> **EXERCISE TASK A**
Collect every line of the records below that contains the string "accomplish" and copy each one unchanged.

> **SUPPLIED PASSAGE**
Module Name:    src
Committed By:   riastradh
Date:           Wed May 13 21:09:02 UTC 2020

Modified Files:
        src/sys/arch/mips/cavium: octeonvar.h
        src/sys/arch/mips/cavium/dev: octeon_rnm.c octeon_rnmreg.h

Log Message:
Rework octeon_rnm(4) random number generator driver.

- Do a little on-line self-test for fun.
- Draw raw samples from the ring oscillators.
- Draw substantially more samples:
  => early RO samples seem to have considerably lower entropy
  => consecutive RO samples are not independent
- Make sure to use rnd_add_data_sync in the callback.
  => not technically needed in HEAD, but would be needed for pullup


To generate a diff of this commit:
cvs rdiff -u -r1.6 -r1.7 src/sys/arch/mips/cavium/octeonvar.h
cvs rdiff -u -r1.4 -r1.5 src/sys/arch/mips/cavium/dev/octeon_rnm.c
cvs rdiff -u -r1.2 -r1.3 src/sys/arch/mips/cavium/dev/octeon_rnmreg.h

Please note that diffs are not public domain; they are subject to the
copyright notices on the relevant files.

> **EXERCISE TASK B**
Pick up the commit log for the octeon_rnm(4) driver rework after its final sentence and continue it.

> **DATASET ENTRIES**

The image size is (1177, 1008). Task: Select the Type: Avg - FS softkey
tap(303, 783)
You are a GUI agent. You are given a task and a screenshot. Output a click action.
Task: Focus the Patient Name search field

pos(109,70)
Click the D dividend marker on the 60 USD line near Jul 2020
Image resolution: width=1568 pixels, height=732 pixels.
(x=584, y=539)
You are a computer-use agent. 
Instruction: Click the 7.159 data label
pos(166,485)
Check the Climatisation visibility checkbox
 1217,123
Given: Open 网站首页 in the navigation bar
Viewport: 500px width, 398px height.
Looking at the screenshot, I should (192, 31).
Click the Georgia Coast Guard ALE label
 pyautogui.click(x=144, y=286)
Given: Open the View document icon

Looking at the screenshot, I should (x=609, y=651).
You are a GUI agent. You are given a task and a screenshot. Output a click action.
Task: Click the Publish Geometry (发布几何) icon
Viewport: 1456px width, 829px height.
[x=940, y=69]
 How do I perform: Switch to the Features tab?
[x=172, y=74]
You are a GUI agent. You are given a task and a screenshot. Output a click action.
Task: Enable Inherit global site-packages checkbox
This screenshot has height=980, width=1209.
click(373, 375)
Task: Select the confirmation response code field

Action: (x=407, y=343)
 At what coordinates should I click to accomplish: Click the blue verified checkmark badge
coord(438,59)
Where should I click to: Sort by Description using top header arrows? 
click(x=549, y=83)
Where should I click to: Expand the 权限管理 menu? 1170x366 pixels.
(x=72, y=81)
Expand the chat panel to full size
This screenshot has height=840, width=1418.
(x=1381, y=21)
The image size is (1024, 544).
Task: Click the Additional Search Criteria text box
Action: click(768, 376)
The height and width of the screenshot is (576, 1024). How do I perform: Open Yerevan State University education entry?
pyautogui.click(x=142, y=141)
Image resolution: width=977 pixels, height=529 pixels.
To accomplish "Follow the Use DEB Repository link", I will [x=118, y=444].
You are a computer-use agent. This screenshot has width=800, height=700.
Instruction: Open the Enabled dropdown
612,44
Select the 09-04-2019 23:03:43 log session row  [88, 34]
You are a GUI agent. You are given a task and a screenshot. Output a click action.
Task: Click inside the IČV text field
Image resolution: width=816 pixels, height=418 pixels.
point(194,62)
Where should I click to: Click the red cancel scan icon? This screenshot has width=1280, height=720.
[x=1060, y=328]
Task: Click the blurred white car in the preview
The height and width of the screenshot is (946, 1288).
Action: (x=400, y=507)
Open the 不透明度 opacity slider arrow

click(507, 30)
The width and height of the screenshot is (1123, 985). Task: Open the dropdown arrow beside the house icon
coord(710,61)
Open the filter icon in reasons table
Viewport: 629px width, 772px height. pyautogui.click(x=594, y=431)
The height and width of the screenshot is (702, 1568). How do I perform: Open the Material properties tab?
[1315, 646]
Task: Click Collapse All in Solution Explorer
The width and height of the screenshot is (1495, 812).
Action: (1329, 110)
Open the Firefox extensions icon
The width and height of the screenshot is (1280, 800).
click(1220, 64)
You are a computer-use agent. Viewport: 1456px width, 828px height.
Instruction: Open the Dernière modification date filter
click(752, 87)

> **TASK RESPONSE A**
 At what coordinates should I click to accomplish: Click the blue verified checkmark badge
To accomplish "Follow the Use DEB Repository link", I will [x=118, y=444].

> **TASK RESPONSE B**
Modified files:

Index: src/sys/arch/mips/cavium/octeonvar.h
diff -u src/sys/arch/mips/cavium/octeonvar.h:1.6 src/sys/arch/mips/cavium/octeonvar.h:1.7
--- src/sys/arch/mips/cavium/octeonvar.h:1.6	Thu Apr 19 21:50:06 2018
+++ src/sys/arch/mips/cavium/octeonvar.h	Wed May 13 21:09:02 2020
@@ -1,4 +1,4 @@
-/*	$NetBSD: octeonvar.h,v 1.6 2018/04/19 21:50:06 christos Exp $	*/
+/*	$NetBSD: octeonvar.h,v 1.7 2020/05/13 21:09:02 riastradh Exp $	*/
 
 /*-
  * Copyright (c) 2001 The NetBSD Foundation, Inc.
@@ -163,8 +163,11 @@ struct octeon_cvmseg_map {
 		uint64_t	csm_ether_xxx_3;
 	} csm_ether[4/* XXX */];
 
-	/* 20-32 */
+	/* 20-31 */
 	uint64_t	xxx_20_32[32 - 20];
+
+	/* 32-63 */
+	uint64_t	csm_rnm[32];
 } __packed;
 #define	OCTEON_CVMSEG_OFFSET(entry) \
 	offsetof(struct octeon_cvmseg_map, entry)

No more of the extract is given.